Life, Death and Wonder.

Every morning Maggie wobbles toward me on three legs, off balance, staring, seeming to ask me something. I don’t know what. I’m thankful for that, because each day I awake and wonder if this is the day when I must put her down. Asleep. Euthanize her. Kill my dog. I’m not doing the chemo on her. I already had a lung removed and, next, a mushroom-sized growth on her paw.

“This is third time around for this little baby,” said the vet, I’m sorry.” Bone cancer. The reason she suspends her hind leg, the reason all muscle mass has atrophied, the reason our games of “Good One Maggie” have narrowed in scope — so as not to strain her leg further. Now, I only throw the ball so far, within three feet of her nose, to be exact. Sometimes she plays the game, sometimes not, these days.

It’s the same with my mother.

They call Alzheimer’s the long good bye. It’s a tired euphemism, and according to new thinking, a poor one. It’s not the long part I’m questioning — that’s the simplest and most accurate word in this case. It’s been a decade. Looking back, I can see clearly when the early onset occurred.
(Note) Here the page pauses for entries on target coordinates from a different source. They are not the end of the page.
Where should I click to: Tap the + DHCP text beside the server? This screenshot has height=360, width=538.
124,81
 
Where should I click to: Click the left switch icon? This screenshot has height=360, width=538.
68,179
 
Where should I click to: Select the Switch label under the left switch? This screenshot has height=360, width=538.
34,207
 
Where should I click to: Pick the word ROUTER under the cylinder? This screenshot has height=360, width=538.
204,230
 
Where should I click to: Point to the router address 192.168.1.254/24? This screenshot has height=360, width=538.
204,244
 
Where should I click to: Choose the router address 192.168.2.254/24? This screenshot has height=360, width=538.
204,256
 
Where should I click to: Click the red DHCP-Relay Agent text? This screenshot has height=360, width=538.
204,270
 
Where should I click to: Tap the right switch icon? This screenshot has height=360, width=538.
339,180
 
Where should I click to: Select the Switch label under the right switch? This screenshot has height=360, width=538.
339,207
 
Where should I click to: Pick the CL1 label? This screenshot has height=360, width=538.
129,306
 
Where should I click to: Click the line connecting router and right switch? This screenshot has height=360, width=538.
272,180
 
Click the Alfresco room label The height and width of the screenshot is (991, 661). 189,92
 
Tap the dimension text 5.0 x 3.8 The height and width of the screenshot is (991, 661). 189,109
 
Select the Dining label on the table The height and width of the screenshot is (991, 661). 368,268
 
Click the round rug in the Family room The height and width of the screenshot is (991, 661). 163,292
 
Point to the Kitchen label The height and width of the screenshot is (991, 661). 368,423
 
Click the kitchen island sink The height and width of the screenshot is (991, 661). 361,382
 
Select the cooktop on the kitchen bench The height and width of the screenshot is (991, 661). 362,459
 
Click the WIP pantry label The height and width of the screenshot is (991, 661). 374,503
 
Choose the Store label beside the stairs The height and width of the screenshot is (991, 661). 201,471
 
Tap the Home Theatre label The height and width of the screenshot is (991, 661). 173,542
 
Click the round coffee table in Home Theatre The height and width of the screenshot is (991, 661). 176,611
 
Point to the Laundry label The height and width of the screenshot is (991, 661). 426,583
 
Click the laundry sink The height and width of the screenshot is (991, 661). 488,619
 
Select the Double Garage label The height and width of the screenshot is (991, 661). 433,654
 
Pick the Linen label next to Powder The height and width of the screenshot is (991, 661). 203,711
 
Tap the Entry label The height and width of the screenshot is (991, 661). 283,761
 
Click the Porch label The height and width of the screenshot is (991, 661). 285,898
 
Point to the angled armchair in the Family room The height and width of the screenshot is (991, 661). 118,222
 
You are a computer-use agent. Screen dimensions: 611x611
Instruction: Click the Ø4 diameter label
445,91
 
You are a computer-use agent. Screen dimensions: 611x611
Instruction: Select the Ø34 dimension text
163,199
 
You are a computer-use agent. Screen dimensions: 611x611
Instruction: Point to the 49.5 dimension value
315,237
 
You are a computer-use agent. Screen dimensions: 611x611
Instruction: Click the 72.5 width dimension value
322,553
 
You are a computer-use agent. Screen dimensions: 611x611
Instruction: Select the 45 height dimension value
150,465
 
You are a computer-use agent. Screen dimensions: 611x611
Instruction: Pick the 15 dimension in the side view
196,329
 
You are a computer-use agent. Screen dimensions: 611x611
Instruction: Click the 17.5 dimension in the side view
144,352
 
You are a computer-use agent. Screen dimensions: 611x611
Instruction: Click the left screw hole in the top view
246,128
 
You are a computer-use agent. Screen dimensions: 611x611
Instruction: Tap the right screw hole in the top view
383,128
It’s the goodbye part that’s dead wrong. Usually when a person says goodbye, they leave. They don’t linger. Well, that’s not completely true. My sister, for example, can turn any departing moment into a new conversation, one that creates long stories from non sequiturs and opens up the possibility of an all-nighter, even after the hosts have started the universal signal for “time to go home now” by brewing coffee. At midnight. So perhaps this disease is indeed the start of a departure, the last chapter in my mother’s life, it’s just not a good bye. It’s a perpetual state of wonder.

For me it has been wondering not when she will pass, but why she won’t. That sounds particularly harsh coming from a son. Perhaps it’s best to remember at this moment that the author here is one who awakes each day contemplating killing his dog. So, I pull no punches. I say to myself, and sometimes to friends and family, “what is she hanging on to?” She can’t talk. Yes, she can hear, but I wonder — what words does she hear? Are our voices all just like the grown ups in A Charlie Brown Christmas who quack syllables that carry no literal meaning? Or do all words go in perfectly and process just as they did in most of the ninety years of her life, until this final twist in which she has been struck dumb? Even more frustrating, is she just doing her selective listening thing? Is she hearing what she wants to hear, not what we’re trying to say? Is she pulling a Shirley — still? Even after this horrible wake up call from her brain that she will no longer be allowed to use it the way she has before?

New thinking on the disease says that the person is “alive inside” and “still here.” Alzheimer’s is not just major memory malfunction. It’s debilitating — no one disputes that. But it’s not the descent of a healthy, spiritual human into a robot state of on-off, up-down, eat, shit and stare at Anderson Cooper 360. So what is it? No one living has taken this journey and reported back to explain it in rational terms. It’s not like that famous TedTalk where the brain expert unravels her feelings of Nirvana and whole-living and richness in life, experienced when she temporarily lost half her thinker to a stroke. (Forty years of emotional baggage — gone! she expounds. Tempting.) For Jill Bolte Taylor, therapy and time and the unrelenting hope of a loving mother brought her back to tell us all her tale. I have yet to find a story of a near miss with Alzheimer’s, nor of even a little experiment with it after which the guinea pig rebounded. So, I wonder. What’s going on in there? What are you thinking, mom? When will you let go? Are you not ready to go yet? Is this your choice, or your fate?

Your life looks exhausting, to all of us watching, and we do not know how to help.

Then Maggie wags her tail. Yes, dad, she seems to say, this lame leg sucks. I know you can’t fix it. But I’m thanking you now for stopping the Tramadol. How many times did I have to spit out those damn white poisoney things before you stopped sneaking them into pill pockets and then forcing them down my little throat with peanut butter? I hate peanut butter! But I love “Good One, Maggie.” So let’s play.

I’ll go see mom again today. I’ll see the body of mom. The eyes of her. The smile that says, “I’m still here, and you have reached me!” That will be a wonder — if I can reach her, before she says “good bye.”

Shirley. September 5, 1925 — October 17, 2015.